Friday, June 30, 2006

What was was the Supreme Court decision on the rights of prisoners being held at Guantanamo.

I haven't read the opinion (a) because it is now 3:00 in the morning and I am going to work out at the gym soon, and (b) I generally wait until the illustrated editions of Supreme Court decisions are issued.

I wonder how many, if any, of the Senate and House Democrats read it before they raced up to the galleries to get in front of TV cameras to tell us how much they now LOVE the Supreme Court.

Here are a couple of points to ponder.

This case was brought by a guy named Salim Ahmed Hamdan. Salim was a driver and bodyguard for one Osama bin Laden. Not exactly a guy who happened to be passing through Afghanistan in 2002 on his way to do some community service in Nepal.

The Court did not rule Hamdan (or the other 10 people who are affected by this ruling) has to be released. Nor did the Court rule that Guantanamo had to be closed.

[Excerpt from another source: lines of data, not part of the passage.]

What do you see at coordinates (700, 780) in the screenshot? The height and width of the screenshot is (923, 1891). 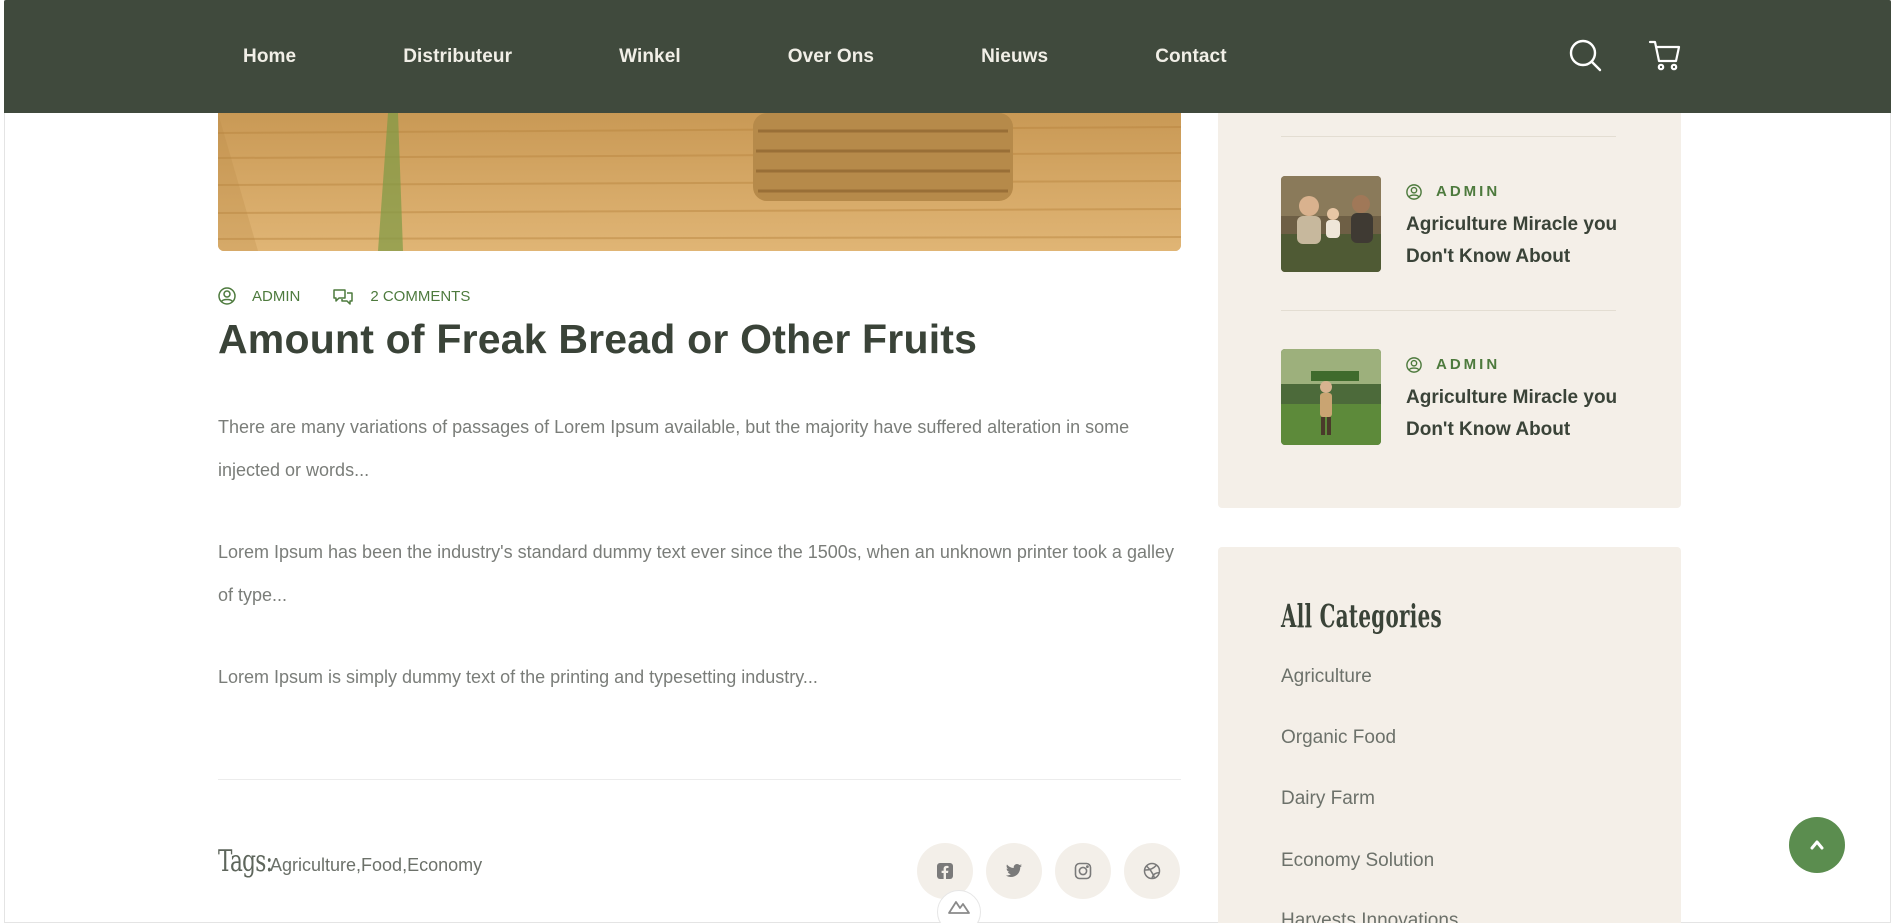 I see `post-divider` at bounding box center [700, 780].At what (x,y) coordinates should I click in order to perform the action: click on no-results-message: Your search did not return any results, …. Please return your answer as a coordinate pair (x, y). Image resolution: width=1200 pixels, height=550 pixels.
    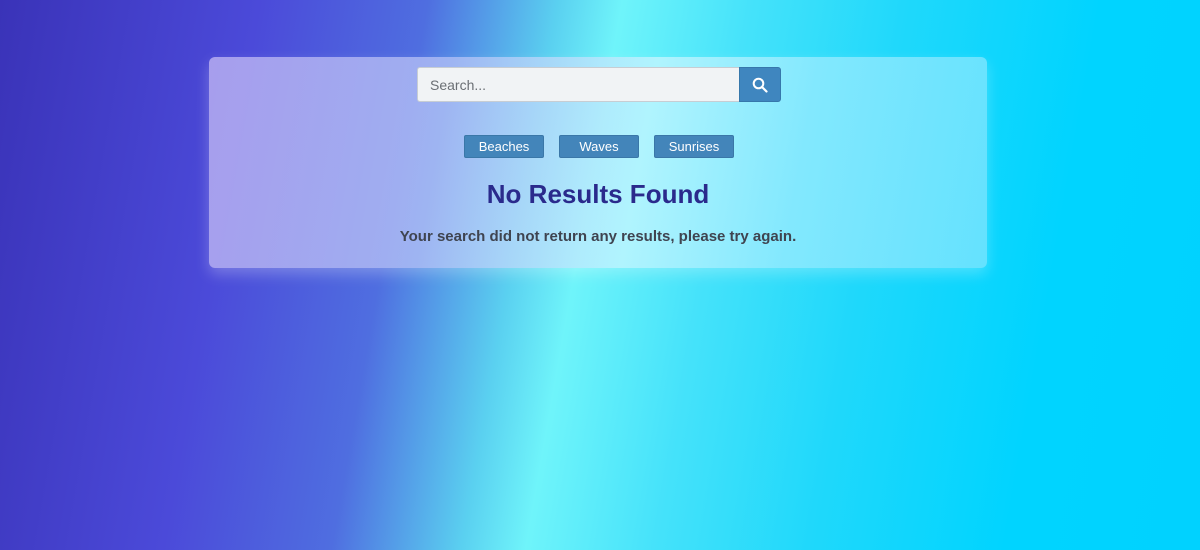
    Looking at the image, I should click on (598, 236).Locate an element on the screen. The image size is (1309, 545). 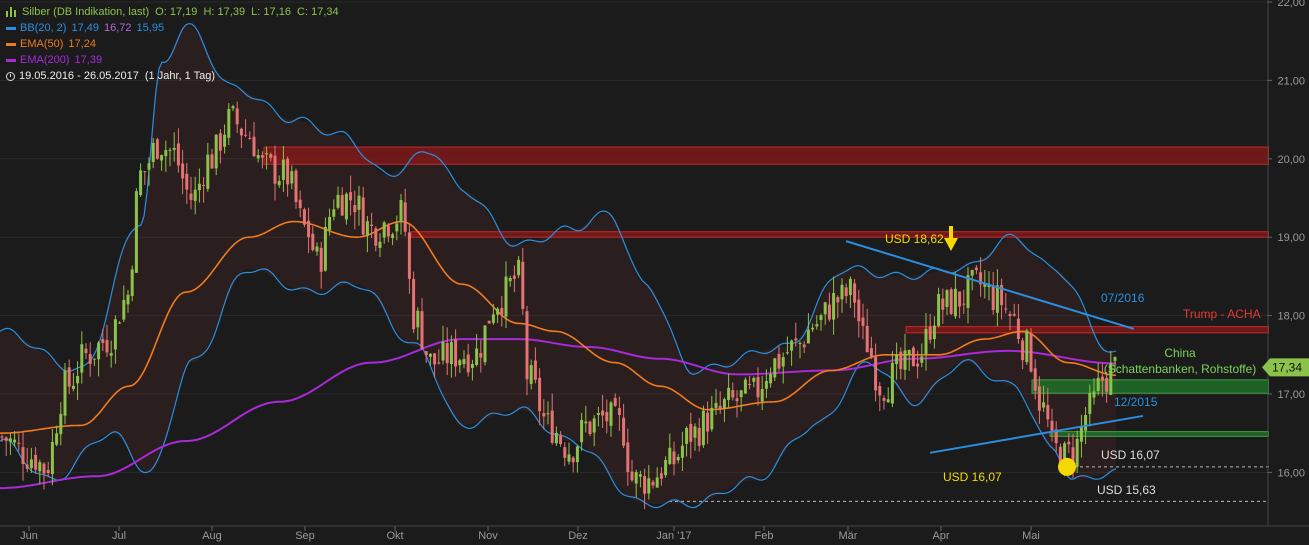
last-price-label: 17,34 is located at coordinates (1287, 367).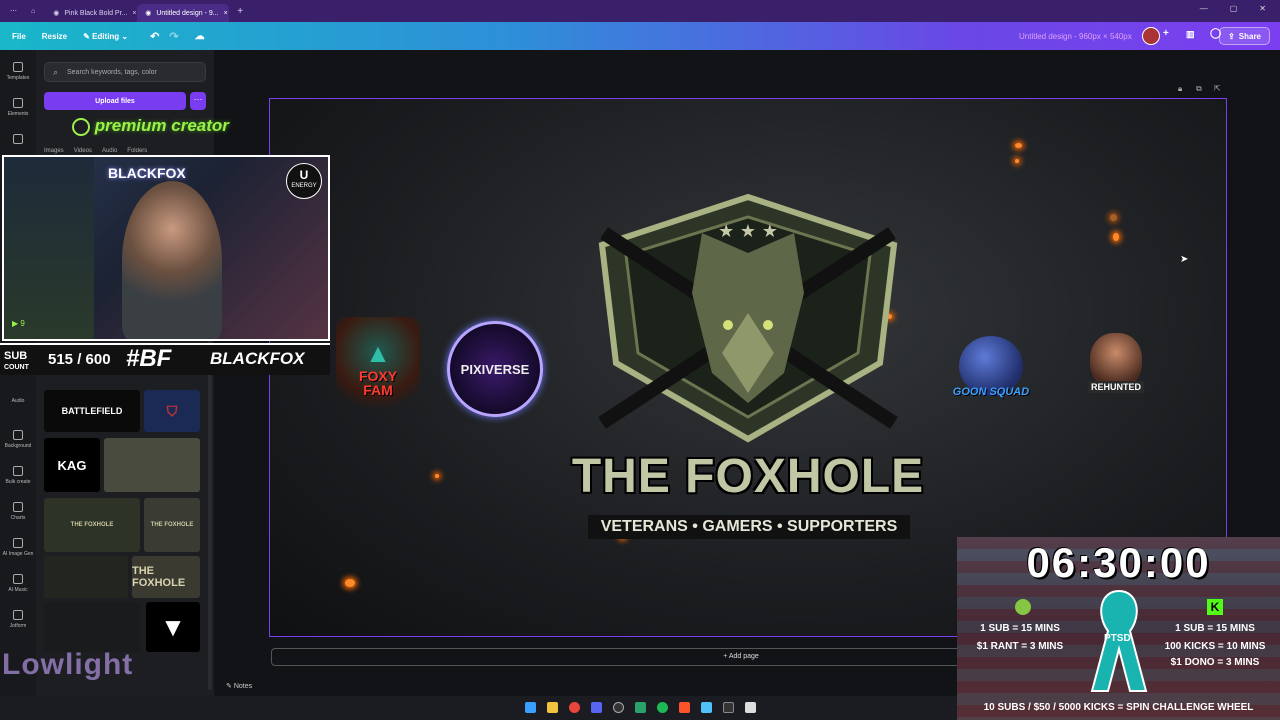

As I understand it, the totality of the ruling has to do with using trial procedures as set forth in the Uniform Code of Military Justice - instead of purpose-formed tribunals operating outside the normal strictures of the UCMJ.

Justice John Paul Stevens, who wrote the opinion, also pointed out that Hamdan was not being afforded the rights of prisoners as set forth in "Common Article 3 of the Geneva Conventions."

Just to set the record straight, this is, in part, what Article 3 states:

[T]he following acts are and shall remain prohibited at any time and in any place whatsoever with respect to [persons not actively engaged in hostilities]:
(a) violence to life and person, in particular murder of all kinds, mutilation, cruel treatment and torture;
(b) taking of hostages;
(c) outrages upon personal dignity, in particular humiliating and degrading treatment;
(d) the passing of sentences and the carrying out of executions without previous judgment pronounced by a regularly constituted court, affording all the judicial guarantees which are recognized as indispensable by civilized peoples.
I suspect it was subsection (d) which attracted Justice Stevens' attention, but go back through that list. Remember Daniel Pearl?

Hello? ACLU? Can we get a ruling here?

I don't see this as anything like a "sweeping rebuke" of the Bush Administration's tireless efforts to keep people from coming to America to kill us, in spite of the New York Times breathless headlines subsequent to the decision.

In fact, Justice Stephen Breyer, who voted with the majority, wrote in a concurring opinion, "Nothing prevents the president from returning to Congress to seek the authority he believes necessary."

Rather than this being an election-year slap to Republicans, I trust Speaker Dennis Hastert and House Majority Leader John Boehner already have their lawyers working on the kind of legislation Justice Breyer was writing about, and will bring it to the floor with all deliberate speed.

Let's see how happy the Democrats are when they have to vote on that legislation.